27 Mayıs; insan, hayvan, doğa sevgisidir. 27 Mayıs’ta yaşanmayan ancak 12 Mart-12 Eylül Faşist darbelerinde yaşanan işkence ve insanlık dışı muameledir. Finans-Kapitalin en gerici, en şoven unsurlarının açık terörcü diktatörlüğü için binlerce insan işkence ve insanlık dışı muameleyle karşı karşıya kalmış, hapislere atılmış, katledilmiş ve idam edilmiştir.

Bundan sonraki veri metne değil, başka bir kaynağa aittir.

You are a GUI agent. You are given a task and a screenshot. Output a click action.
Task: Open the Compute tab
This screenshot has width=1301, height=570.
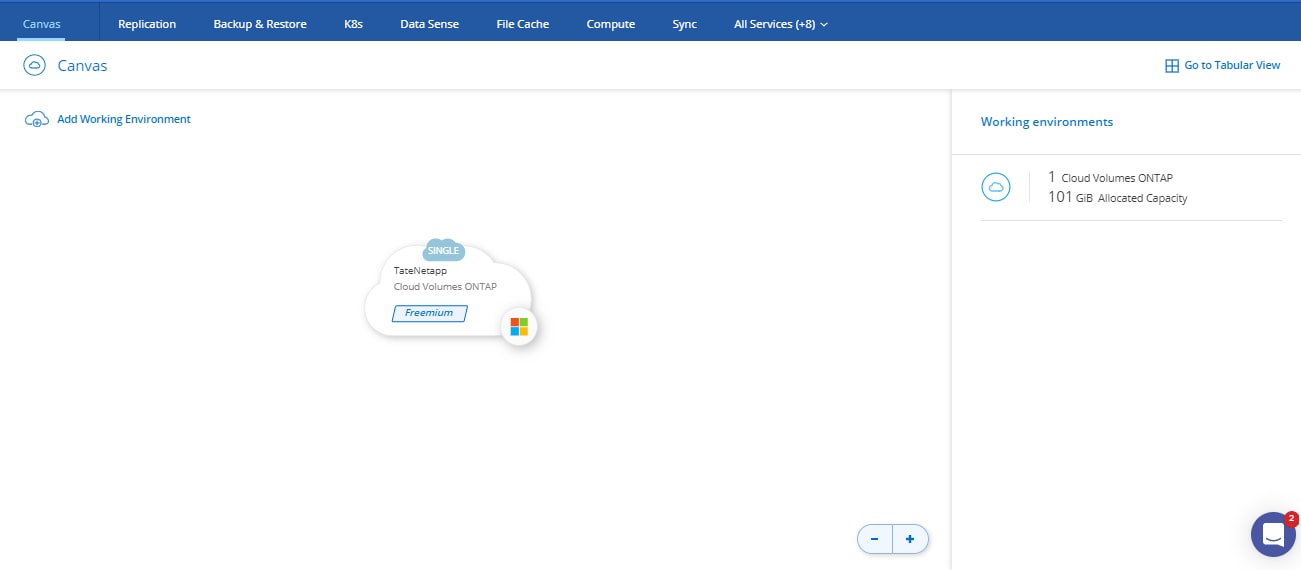(610, 24)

İşte 27 Mayıs; Sosyalizmin önünün açılmasıdır, bilimsel gelişmenin ve kültürel zenginliğin artışıdır, iktidarların kanunsuzluklarını, keyfi davranışlarını yasal kılıfa büründürme girişimlerini engellemek için Anayasa Mahkemesinin kurulmasıdır, halkımızın sınırlı da olsa Demokrasi ve Özgürlük ortamına kavuşmasıdır.

Usta’mız Hikmet Kıvılcımlı“Finans-Kapital kanlı bir öç almak istiyor. 27 Mayıs’ı yaralayanlar onu öldürmek istiyor.” demişti.

12 Mart-12 Eylül Faşist darbeleri 27 Mayıs’ın izini tozunu silmek için AB-D Emperyalistleri tarafından tezgâhlanan darbelerdir. Ve Devrimci Gelenekli, yurtsever, Mustafa Kemalci, antiemperyalist asker ve sivil aydınlara son ölüm vuruşunu yapmak için tezgahlanmıştır.

Ergenekon, Balyoz, Odatv vb. operasyonları, 15 Temmuz Ganimet Paylaşım Savaşı, bu faşist darbelerin devamıdır.

Ve 27 Mayıs; insanlığın kurtuluş davasına kendini adayan devrimcilerin, yurtseverlerin, gerçek insanların yetişmesine zemin hazırlamıştır.

 “27 Mayıs, Birinci Kuvayımilliyenin devamı olmuştur; ancak, 12 Mart ve 12 Eylül Mandacılığın devamıdır!”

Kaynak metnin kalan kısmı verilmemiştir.